No obstante, la madre de Cely no tiene rol ejecutivo alguno en la empresa.

Y en medio de todo esto: MCSquared PR

En su carta la embajadora Cely defendió las contrataciones de empresas de relaciones públicas realizadas durante su gestión, especialmente las de Van Scoyoc, Ketchum y Delahunt Group, calificándolas como empresas de larga trayectoria en Washington, que han cumplido un papel esencial para evitar las sanciones económicas que la empresa Chevron quiso imponer al país.

Sin embargo, una vez más, Cely aprovechó la oportunidad para volver a desligarse de la contratación por USD 6,4 millones con la Empresa MCSquaredPR.

Dice Cely: “En relación a los contratos suscritos: por delegación expresa, en base a la resolución no. 131-2013 del 24 de abril del 2013, en representación de la Secretaría General de la Presidencia de la República, firmé el contrato con la firma MCSquared por US 6.4 millones, al cual no me he referido, porque la misión diplomática a la que represento no participó ni en la fase pre-contractual, contractual o durante su ejecución, como ya he declarado anteriormente”.

Esto significa que de haber ocurrido algo ilegal o irregular en el proceso de contratación o ejecución del contrato con MCSquared, la propia Embajadora estaría responsabilizando a Presidencia de la República, es decir, al propio Presidente Rafael Correa, por cualquier eventualidad.

Para más información acerca del caso MCSquared recomendamos leer la investigación de Plan V y la recopilación de artículos realizada por CIJA aquí.

Una historia repetida y el caso Duzac

La embajadora del Ecuador en Washington se ha excusado en varias ocasiones de cualquier responsabilidad en casos polémicos, como el préstamo a Gastón Duzac.

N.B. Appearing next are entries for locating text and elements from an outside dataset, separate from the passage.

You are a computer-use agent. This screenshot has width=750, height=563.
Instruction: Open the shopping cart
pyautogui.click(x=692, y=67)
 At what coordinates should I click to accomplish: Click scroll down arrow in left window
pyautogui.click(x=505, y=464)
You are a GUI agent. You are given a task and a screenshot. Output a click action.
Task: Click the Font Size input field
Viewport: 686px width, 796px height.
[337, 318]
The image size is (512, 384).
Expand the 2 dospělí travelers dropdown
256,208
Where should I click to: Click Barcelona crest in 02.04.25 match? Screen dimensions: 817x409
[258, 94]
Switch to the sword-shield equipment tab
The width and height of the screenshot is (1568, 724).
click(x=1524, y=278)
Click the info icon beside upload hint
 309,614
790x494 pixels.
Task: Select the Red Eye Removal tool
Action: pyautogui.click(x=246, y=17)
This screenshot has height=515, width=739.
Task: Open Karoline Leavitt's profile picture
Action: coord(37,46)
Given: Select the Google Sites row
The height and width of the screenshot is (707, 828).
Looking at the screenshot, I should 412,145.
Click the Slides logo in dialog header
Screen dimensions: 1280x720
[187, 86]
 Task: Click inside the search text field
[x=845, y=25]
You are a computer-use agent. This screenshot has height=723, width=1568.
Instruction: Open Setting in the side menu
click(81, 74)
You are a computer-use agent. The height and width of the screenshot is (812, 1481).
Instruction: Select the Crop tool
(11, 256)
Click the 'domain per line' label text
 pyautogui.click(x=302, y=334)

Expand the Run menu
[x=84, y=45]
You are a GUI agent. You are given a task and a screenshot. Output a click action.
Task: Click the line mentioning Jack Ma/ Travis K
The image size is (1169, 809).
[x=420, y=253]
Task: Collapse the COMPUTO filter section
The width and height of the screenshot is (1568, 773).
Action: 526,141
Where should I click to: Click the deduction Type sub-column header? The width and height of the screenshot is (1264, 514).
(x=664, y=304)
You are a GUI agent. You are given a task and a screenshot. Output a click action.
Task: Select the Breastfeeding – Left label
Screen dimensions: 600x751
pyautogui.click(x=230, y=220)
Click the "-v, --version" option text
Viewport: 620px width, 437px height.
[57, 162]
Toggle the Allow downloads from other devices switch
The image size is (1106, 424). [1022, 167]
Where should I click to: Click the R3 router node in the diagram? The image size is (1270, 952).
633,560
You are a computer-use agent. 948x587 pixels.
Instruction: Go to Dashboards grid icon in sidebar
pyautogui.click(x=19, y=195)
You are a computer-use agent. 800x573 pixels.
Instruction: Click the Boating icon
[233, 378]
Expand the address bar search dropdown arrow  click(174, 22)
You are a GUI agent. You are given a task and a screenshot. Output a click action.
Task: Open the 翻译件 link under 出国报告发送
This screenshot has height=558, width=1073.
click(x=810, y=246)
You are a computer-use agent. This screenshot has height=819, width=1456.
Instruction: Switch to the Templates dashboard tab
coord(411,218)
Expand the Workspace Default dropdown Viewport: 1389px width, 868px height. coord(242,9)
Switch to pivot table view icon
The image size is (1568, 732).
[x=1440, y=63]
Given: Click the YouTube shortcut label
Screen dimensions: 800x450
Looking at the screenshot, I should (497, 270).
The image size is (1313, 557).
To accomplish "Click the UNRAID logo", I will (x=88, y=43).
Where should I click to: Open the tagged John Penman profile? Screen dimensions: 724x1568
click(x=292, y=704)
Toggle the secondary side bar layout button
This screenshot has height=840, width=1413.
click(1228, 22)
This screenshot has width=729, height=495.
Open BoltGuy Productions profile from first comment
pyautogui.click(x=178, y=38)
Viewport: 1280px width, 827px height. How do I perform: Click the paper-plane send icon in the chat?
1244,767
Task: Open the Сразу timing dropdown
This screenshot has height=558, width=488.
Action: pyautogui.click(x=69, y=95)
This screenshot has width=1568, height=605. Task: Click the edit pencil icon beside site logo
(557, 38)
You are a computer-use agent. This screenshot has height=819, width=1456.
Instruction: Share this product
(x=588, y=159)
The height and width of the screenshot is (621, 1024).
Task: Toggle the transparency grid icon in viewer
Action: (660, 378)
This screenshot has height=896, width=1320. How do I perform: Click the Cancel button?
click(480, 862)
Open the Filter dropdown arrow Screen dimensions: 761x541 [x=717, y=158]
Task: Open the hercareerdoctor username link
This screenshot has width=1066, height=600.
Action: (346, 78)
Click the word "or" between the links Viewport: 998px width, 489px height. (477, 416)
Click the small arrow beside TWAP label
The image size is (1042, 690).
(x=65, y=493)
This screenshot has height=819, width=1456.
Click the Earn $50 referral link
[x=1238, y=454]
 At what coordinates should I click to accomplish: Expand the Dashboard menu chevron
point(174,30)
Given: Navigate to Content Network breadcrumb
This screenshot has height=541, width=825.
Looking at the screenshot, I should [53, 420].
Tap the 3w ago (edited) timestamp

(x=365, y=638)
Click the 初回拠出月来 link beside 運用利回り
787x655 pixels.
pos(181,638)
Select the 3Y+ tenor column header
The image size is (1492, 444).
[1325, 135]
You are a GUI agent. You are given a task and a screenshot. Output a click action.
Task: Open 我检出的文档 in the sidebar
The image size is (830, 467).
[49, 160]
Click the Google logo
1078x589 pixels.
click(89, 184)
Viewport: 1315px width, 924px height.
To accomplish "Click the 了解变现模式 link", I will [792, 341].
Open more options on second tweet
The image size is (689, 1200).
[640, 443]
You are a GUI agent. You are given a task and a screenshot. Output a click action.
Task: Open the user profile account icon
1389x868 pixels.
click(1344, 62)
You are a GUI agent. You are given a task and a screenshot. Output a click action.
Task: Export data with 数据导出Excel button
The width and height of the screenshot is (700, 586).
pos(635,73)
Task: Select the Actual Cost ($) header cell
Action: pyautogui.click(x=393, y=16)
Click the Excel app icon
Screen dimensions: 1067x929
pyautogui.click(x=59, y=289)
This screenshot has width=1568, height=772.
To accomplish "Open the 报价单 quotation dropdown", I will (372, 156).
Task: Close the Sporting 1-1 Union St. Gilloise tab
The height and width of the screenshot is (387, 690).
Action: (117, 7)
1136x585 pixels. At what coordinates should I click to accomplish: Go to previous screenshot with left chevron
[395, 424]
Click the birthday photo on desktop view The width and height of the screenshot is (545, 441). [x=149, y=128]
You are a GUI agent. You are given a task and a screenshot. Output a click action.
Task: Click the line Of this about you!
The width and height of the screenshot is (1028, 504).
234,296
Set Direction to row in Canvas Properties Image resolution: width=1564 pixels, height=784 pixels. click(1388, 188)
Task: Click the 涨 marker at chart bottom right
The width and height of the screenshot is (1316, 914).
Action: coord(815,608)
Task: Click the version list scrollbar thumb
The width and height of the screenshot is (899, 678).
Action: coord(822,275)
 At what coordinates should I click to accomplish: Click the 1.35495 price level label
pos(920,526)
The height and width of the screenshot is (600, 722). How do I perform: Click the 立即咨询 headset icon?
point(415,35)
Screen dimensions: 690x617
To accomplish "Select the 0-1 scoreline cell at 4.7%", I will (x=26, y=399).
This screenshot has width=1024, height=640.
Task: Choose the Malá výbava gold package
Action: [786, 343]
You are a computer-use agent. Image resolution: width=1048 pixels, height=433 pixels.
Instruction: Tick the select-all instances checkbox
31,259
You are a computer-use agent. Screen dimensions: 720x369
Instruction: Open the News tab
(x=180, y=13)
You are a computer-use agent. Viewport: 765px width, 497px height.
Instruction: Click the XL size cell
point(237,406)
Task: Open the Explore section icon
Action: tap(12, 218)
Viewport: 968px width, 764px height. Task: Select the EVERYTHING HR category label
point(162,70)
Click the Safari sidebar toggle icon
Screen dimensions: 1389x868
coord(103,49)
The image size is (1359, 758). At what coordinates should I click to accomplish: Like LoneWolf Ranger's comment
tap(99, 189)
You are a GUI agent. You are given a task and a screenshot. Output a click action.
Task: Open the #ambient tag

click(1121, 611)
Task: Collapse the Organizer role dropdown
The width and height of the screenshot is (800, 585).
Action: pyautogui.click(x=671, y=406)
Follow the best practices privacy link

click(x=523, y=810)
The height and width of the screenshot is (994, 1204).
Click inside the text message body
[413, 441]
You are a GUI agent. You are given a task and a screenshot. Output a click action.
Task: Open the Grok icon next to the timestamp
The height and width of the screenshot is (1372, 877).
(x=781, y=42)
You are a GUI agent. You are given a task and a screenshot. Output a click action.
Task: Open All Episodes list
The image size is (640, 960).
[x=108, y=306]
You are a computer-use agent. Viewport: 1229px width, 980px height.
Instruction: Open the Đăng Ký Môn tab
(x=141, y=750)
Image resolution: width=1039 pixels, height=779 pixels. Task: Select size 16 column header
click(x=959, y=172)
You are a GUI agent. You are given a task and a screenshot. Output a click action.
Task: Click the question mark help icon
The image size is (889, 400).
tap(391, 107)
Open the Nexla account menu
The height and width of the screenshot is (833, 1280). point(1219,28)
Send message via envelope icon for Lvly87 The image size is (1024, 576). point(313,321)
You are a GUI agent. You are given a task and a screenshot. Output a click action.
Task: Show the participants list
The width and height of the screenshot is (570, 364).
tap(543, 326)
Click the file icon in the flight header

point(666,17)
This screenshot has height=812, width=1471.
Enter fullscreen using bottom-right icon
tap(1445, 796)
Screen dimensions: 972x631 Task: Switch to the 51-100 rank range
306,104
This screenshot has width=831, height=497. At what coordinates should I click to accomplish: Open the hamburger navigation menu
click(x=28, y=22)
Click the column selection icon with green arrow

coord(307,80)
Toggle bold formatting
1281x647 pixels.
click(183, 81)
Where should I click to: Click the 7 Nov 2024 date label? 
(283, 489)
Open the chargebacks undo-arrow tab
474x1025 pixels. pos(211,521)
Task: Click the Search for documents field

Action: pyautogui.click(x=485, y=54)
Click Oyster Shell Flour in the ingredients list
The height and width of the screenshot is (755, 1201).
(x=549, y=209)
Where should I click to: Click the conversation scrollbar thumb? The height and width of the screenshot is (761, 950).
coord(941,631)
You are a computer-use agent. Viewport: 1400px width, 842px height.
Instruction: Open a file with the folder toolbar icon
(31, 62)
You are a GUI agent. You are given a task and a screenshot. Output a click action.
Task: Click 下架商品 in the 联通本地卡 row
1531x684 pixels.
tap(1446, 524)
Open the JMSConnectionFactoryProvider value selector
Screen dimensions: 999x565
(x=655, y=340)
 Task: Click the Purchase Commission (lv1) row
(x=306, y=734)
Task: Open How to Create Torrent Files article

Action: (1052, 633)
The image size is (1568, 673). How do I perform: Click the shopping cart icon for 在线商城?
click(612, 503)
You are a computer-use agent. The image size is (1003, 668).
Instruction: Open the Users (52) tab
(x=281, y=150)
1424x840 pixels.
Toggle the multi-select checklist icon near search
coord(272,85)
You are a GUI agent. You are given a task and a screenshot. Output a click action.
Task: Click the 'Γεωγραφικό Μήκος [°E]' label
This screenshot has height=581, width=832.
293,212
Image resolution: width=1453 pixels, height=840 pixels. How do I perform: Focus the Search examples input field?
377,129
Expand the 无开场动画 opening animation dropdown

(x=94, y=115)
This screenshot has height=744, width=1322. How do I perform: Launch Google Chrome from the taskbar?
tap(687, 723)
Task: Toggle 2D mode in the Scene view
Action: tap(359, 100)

Esta no es la primera vez que Cely niega su participación en una posible vinculación de su empresa en convenios con el Estado. Cuando en 2011 la desaparecida revista Vanguardia publicó una investigación sobre otra serie de contratos suscriptos por Stratega con el Ministerio de Industrias y Productividad,  y el Ministerio de Turismo, entre otros, Cely ya se había excusado con la misma respuesta, diciendo no haber influido los procesos de contratación. En ese entonces, la actual embajadora era ministra del gabinete del presidente Correa.

Otra investigación también de Revista Vanguardia del año 2012, mostró la presunta participación de la entonces Ministra de Coordinación de la Producción en el affair Cofiec/Duzac a través de la agilización de trámites para favorecer al empresario argentino Gastón Duzac. En aquella ocasión. Cely también negó rotundamente tener relación alguna con el tema. Sin embargo, una declaración judicial de Pedro Delgado, en carta dirigida al Fiscal General y revelada por al asambleísta Andrés Páez (CREO), asegura que Cely y otros ministros recibieron a la “delegación empresarial” argentina, la cual buscaba contratos en el Ecuador, “por disposición de la Presidencia de la República". El caso Duzac desembocó en un escándalo de corrupción de proporciones para el gobierno de Rafael Correa.